Will the Minister accept that her responses stretch credulity, to say the least? As recently as July this year, in response to a Question from me, she acknowledged that Avanti’s performance was “terrible”. Since then, it has had a contract extension and, for no accountable reason, a £4 million bonus for customer service. Is she aware of the misery that regular travellers on the west coast main line have to put up with daily from this incompetent outfit? What will it take for the Government to do their job and relieve Avanti of any responsibility for being involved in our railway system ever again?

I am pretty sure that Avanti has not received a performance bonus of £4 million for providing services in the current period—if I am wrong, I will of course correct the record. I should like to be a bit pragmatic about all this, because we have to look at the alternative. The alternative would be to send in OLR—obviously there would be legal and contractual processes to go through—but what would OLR do? It does not have train drivers up its sleeve. The issues are the lack of train drivers and the rest-day working agreement not being adhered to, and those issues would remain. We understand what the problems are. We are getting the drivers trained and into the trains, and services are going from 180 to 164. I hope that the next time I speak to the noble Lord, Lord Snape, he will be at least a little more content than he is now, because I do want to make him happy. We all want Avanti to succeed.

I declare an interest as one of the seething passengers: my train from Crewe this morning took one and a half hours longer than it should have. Can the noble Baroness say whether the independent adjudicator will take evidence from individual passengers, because I would be very happy to send some to it? Your Lordships’ finance department knows very well the number of delay repays that have gone back to my travelcard because of the delays on Avanti trains over the last six months.

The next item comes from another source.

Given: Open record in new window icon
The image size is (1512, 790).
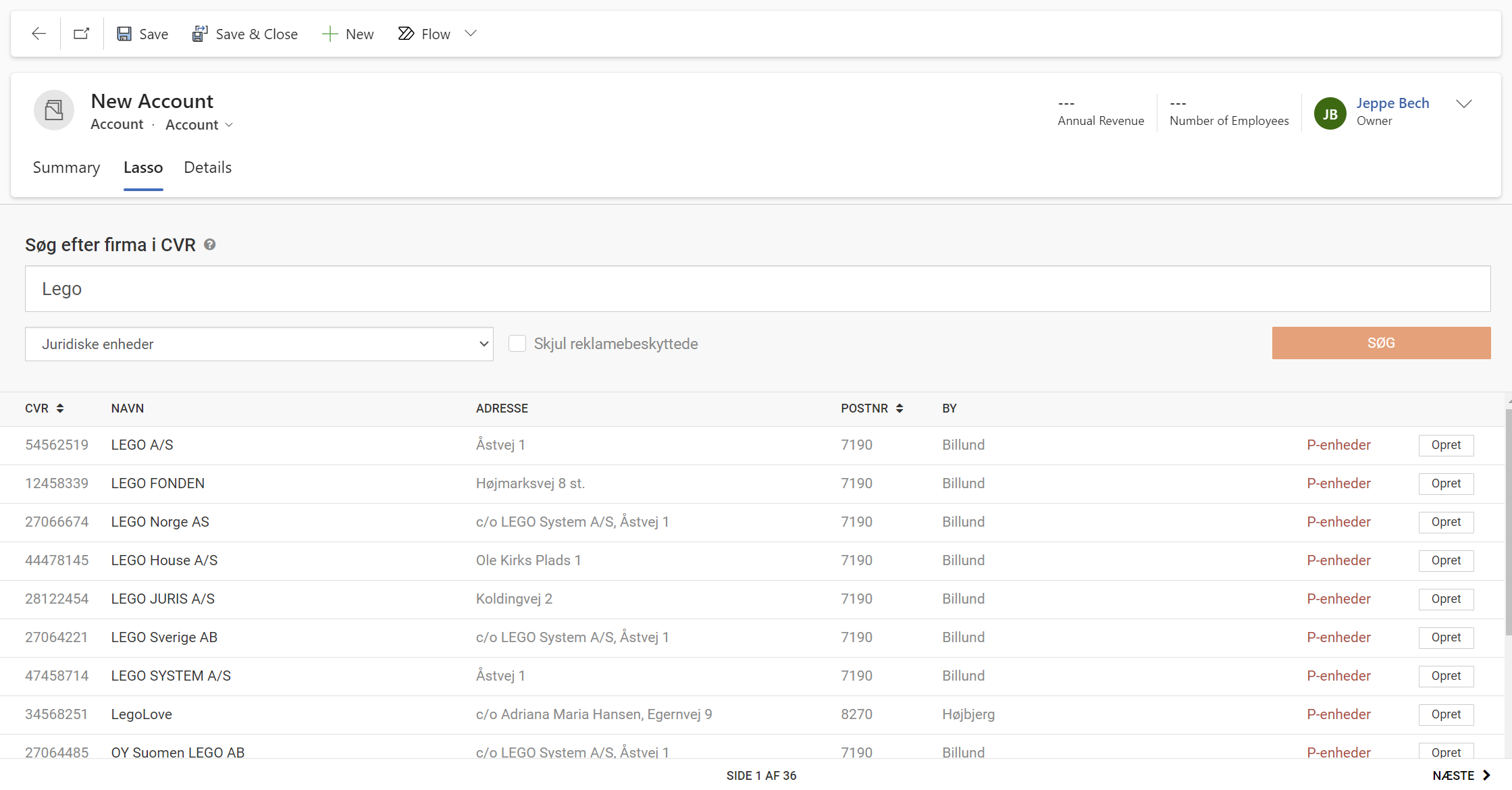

If Italian state railways can work on time, why cannot ours?

I suggest that we convene a meeting with the Rail Minister—I am not the Rail Minister—which may be a better idea than shouting at an adjudicator. Perhaps noble Lords could join me in that meeting. We can discuss Avanti and TPE, and we might be able to touch on reform and how we are going to take the railways forward. I am very happy to sort that out; perhaps a bit of face-to-face discussion with the Minister would be appreciated.

Can the Minister guarantee that this is the last rail franchise extension for Avanti? That would be good to know. Also, will all the legislation for Great British Railways come through before the end of this Parliament?

I cannot give a guarantee on the first question, because Avanti is on probation, as I said. Let us be clear: there is a recovery plan, which has been reviewed by the ORR and Network Rail’s programme management office. It could be that that recovery plan comes into place and, in a few months’ time, everybody is content with the performance, so I shall say no more than that. On the legislation for Great British Railways, we are working as hard as we can to find parliamentary time for it, and in the meantime are doing everything that does not need legislation—important elements that will take us towards a modern, seven-day railway.